■ ABOUT THIS EXERCISE
Only the lines below between the ones containing "Task: Click the Related Information link" and "This screenshot has height=206, width=364.", inclusive, are to be reproduced, each exactly as it stands.

■ DATA EXCERPTS
☆ ☆ ☆ ☆
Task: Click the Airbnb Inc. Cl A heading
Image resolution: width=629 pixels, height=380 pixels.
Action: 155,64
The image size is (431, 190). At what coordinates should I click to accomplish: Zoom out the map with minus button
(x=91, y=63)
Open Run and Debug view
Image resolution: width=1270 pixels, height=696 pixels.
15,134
☆ ☆ ☆ ☆
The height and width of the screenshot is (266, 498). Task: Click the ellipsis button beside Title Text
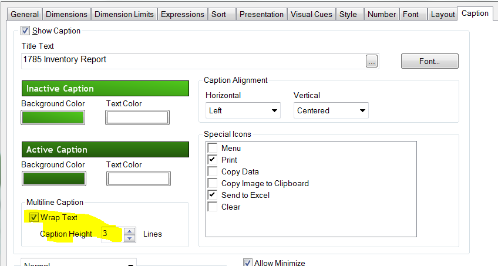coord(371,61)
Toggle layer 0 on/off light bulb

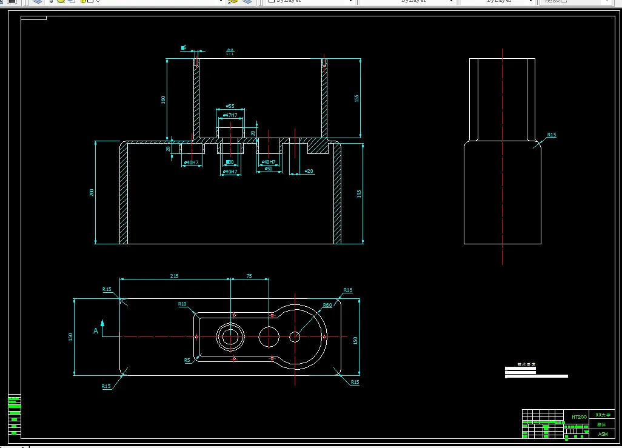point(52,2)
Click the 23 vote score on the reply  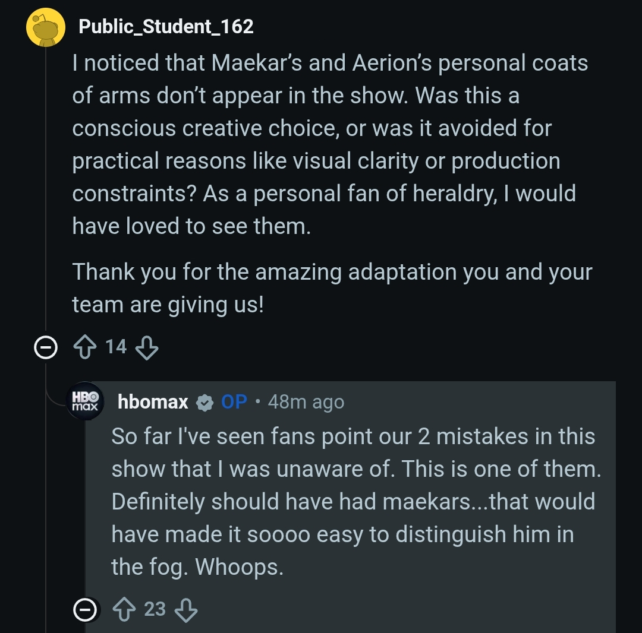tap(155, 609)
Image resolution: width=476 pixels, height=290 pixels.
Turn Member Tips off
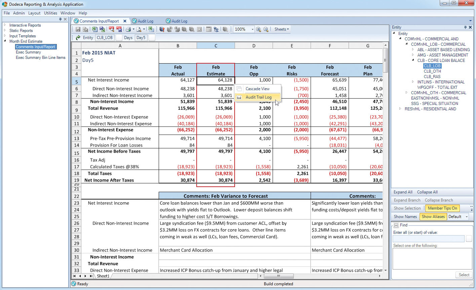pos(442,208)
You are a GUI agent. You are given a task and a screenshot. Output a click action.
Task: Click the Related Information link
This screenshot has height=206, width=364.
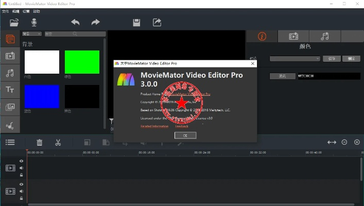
☆ ☆ ☆ ☆
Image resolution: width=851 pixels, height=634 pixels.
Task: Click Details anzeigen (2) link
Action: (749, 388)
☆ ☆ ☆ ☆
■ FINISHED EXERCISE
Task: Click the Related Information link
This screenshot has height=206, width=364.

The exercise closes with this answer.